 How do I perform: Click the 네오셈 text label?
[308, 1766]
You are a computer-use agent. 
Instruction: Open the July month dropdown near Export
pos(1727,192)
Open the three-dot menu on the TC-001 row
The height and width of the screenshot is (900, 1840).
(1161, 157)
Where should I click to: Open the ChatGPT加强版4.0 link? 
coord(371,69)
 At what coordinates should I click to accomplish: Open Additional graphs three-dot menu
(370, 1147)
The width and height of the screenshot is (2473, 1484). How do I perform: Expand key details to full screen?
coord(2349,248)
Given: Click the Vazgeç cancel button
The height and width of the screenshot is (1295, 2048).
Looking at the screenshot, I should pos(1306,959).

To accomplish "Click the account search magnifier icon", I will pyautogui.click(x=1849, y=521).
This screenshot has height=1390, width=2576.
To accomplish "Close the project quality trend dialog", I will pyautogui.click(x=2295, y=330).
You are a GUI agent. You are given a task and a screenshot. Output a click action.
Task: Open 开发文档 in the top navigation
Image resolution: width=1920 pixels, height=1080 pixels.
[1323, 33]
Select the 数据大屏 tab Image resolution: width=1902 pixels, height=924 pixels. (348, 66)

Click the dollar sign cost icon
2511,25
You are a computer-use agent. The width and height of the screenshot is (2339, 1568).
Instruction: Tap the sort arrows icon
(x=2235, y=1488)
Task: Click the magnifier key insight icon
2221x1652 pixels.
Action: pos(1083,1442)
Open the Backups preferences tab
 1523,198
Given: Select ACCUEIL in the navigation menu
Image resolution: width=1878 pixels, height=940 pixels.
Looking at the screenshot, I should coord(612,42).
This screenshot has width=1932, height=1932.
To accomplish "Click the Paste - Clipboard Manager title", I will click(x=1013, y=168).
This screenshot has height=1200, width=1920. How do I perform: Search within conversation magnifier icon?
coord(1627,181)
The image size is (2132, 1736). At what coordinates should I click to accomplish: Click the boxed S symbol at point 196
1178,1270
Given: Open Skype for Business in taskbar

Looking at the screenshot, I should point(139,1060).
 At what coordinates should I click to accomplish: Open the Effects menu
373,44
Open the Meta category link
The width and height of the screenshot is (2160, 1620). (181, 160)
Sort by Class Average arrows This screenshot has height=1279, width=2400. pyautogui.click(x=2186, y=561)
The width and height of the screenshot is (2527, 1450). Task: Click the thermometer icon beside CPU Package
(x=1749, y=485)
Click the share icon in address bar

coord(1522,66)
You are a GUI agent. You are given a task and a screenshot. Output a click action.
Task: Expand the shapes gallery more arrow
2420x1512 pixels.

== TO DO ==
Each line that holds the word "Select" should be extracted from the records.

== ANSWER TO THE PROBLEM ==
Select the 数据大屏 tab Image resolution: width=1902 pixels, height=924 pixels. (348, 66)
Given: Select ACCUEIL in the navigation menu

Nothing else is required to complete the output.